Other items from our January Newsletter

Planning News

Planning permission has been granted for the conversion of 28 Gateacre Brow - the former Joan Molyneux hair salon - into a double-glazing showroom for Fairview Windows Ltd. A conservatory and small extension will be built at the rear, but the approved plans do not indicate any changes to the front elevation apart from a new front door and a simple painted fascia sign.

The application
by David Wilson Homes to build houses and apartments on the site of E.H.Williams' Gateacre Garden Centre was WITHDRAWN on 22nd November.

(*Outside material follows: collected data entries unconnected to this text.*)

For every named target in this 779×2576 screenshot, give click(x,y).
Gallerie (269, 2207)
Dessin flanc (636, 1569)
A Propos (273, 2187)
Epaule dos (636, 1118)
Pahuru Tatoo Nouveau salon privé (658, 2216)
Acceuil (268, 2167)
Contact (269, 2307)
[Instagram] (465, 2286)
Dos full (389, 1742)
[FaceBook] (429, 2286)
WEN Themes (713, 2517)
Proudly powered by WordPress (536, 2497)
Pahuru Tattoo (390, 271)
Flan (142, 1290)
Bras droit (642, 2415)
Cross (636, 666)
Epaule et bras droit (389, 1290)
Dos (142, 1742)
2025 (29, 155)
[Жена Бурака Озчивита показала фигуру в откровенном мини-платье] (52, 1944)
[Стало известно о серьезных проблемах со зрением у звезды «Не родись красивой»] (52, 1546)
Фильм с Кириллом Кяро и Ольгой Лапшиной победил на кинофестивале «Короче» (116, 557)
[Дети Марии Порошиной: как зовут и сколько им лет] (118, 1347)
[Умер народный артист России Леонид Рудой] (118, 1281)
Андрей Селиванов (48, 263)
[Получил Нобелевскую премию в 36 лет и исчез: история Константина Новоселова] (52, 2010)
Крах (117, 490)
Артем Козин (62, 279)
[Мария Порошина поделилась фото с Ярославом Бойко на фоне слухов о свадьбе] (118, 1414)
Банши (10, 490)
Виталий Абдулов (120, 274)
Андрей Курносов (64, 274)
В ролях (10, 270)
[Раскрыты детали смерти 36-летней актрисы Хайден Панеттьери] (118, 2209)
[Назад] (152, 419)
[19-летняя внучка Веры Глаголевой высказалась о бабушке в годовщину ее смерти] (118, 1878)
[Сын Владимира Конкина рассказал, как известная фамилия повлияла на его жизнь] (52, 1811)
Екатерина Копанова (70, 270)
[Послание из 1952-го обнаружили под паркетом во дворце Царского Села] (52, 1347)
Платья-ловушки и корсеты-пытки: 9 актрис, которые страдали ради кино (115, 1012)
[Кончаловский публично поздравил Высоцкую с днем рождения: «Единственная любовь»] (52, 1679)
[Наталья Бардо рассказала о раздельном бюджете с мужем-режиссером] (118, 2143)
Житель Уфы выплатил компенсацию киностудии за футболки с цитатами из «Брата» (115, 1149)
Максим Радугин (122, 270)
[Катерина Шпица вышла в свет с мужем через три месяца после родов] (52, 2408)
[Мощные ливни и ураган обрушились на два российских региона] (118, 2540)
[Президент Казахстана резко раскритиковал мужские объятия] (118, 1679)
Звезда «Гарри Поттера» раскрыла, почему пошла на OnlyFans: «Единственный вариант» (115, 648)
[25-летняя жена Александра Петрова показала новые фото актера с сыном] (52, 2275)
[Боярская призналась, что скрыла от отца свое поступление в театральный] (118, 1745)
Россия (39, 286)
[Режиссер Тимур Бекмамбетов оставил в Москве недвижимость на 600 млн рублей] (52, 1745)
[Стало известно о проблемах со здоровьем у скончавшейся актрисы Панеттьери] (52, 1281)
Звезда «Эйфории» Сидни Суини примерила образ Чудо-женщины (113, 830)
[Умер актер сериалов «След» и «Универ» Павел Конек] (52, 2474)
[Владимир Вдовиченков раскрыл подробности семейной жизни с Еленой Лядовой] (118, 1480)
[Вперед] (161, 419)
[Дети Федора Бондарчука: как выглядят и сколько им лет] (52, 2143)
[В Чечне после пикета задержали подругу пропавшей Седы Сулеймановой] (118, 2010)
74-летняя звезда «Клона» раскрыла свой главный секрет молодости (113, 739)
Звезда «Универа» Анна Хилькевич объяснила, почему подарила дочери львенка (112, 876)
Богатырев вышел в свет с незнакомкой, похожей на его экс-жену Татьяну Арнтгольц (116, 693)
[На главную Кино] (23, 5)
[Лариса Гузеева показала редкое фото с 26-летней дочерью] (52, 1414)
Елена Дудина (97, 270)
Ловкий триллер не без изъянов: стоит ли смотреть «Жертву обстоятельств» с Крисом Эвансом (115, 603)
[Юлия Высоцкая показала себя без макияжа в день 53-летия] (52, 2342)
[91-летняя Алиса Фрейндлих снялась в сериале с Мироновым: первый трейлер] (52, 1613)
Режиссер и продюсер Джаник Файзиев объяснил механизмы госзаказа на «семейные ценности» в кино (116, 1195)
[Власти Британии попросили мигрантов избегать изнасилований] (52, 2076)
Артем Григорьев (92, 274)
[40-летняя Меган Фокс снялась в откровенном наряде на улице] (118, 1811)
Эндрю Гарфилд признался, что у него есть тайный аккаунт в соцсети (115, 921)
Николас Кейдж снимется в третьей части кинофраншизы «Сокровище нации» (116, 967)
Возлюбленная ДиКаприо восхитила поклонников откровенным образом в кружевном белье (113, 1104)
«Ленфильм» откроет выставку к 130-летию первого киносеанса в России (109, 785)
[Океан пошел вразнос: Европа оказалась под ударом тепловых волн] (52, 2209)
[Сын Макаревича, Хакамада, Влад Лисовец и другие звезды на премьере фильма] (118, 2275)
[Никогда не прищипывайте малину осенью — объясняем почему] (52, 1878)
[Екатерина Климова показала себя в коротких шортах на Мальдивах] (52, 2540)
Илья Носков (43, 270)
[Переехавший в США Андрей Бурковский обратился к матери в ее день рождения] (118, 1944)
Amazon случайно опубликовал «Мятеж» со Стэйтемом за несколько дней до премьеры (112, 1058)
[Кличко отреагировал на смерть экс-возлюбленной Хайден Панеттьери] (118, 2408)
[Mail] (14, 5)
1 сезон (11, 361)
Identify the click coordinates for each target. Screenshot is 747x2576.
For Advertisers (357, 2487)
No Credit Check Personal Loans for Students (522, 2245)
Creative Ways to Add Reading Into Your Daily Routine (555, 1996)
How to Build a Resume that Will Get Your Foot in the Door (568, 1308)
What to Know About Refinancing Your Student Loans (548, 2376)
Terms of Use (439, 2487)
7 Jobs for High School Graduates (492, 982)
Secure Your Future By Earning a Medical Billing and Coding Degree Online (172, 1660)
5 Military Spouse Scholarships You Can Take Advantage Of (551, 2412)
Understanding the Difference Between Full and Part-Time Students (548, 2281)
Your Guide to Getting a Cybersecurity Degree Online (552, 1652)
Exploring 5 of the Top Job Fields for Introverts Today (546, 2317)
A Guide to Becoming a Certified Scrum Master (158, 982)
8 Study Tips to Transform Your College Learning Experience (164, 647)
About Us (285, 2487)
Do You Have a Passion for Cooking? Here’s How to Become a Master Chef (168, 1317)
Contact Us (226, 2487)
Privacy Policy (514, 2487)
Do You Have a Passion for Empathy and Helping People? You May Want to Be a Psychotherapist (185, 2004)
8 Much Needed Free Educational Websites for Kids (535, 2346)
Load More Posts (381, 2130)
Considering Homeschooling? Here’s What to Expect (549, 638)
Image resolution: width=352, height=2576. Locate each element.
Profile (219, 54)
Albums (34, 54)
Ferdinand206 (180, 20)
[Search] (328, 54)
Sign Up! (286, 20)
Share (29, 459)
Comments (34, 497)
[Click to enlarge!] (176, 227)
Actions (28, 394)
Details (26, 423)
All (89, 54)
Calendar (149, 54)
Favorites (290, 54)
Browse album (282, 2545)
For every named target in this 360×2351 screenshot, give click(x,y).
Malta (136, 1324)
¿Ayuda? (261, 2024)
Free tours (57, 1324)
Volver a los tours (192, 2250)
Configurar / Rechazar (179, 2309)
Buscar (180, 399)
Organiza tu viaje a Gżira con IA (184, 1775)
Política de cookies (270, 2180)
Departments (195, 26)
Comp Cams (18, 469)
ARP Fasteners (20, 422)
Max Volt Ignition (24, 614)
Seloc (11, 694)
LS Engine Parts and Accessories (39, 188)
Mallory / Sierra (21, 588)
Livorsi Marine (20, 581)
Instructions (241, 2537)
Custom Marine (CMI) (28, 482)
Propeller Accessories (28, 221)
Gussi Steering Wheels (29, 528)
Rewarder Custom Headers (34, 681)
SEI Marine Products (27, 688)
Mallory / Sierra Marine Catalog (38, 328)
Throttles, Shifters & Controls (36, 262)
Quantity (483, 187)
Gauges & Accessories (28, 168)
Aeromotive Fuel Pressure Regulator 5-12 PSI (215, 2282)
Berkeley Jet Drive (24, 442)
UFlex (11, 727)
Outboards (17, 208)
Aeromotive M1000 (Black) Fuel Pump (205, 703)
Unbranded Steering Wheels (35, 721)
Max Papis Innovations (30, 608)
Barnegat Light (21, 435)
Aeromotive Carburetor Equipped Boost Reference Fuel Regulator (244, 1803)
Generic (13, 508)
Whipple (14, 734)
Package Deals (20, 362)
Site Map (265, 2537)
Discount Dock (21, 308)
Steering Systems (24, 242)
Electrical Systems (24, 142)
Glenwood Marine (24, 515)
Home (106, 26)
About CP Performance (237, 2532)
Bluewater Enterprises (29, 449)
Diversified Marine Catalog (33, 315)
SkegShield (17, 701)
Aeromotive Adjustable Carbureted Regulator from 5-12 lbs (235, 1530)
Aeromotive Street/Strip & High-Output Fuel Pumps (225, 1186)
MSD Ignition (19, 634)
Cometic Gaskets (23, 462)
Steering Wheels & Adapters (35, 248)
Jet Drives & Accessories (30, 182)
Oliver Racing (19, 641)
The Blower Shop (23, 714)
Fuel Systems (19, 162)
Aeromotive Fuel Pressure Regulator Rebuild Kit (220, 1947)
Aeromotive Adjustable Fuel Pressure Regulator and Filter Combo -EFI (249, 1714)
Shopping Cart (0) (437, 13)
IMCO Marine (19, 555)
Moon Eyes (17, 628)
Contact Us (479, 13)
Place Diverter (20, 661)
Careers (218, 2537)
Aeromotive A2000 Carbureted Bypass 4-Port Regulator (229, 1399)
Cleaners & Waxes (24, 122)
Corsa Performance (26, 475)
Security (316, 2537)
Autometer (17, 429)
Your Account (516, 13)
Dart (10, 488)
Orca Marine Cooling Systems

Planning permission to use 1 Halewood Road - the former Post Office - as a café was granted, in spite of objections from ourselves and others, in November.  This permission will NOT now be implemented, however. Instead, Messrs Desmond Bannon are opening the premises as the 'Sandstone House Funeral Home' in early March. A planning application for this change of use is not required, as funeral directors and post offices both fall into Use Class A1 - 'Shops'.

More on the 'Moratorium'

The temporary embargo on new housing development outside the inner-city Pathfinder area (see last Newsletter) is to be superseded by a Supplementary Planning Document, a draft of which was issued by the City Council in November. We were consulted on this, and submitted a number of comments which we hope will be reflected in the final version. We are supportive of the ban on housebuilding in the southern and eastern suburbs, and in favour of some of the proposed exemptions: for example permitting the conversion of listed buildings where necessary to ensure their conservation. We are worried, however, that some of the other 'loopholes' in the new policy could be exploited by profit-seeking developers. We have pointed out that there are already plenty of secondhand houses available in the Woolton/Gateacre area to satisfy the demand for 'up-market' family accommodation, and the proposal to allow "the provision of … houses of 4 bedrooms or more, at lower densities" in such areas may have undesirable consequences.

FAREWELL ALAN
We were sorry to say goodbye to the Rev. Alan Kennedy, who left for pastures new in Newcastle-upon-Tyne just before Christmas. Alan was not just the Minister of Gateacre Chapel - he did much to involve himself in the community, and was for two years a Committee member of our Society.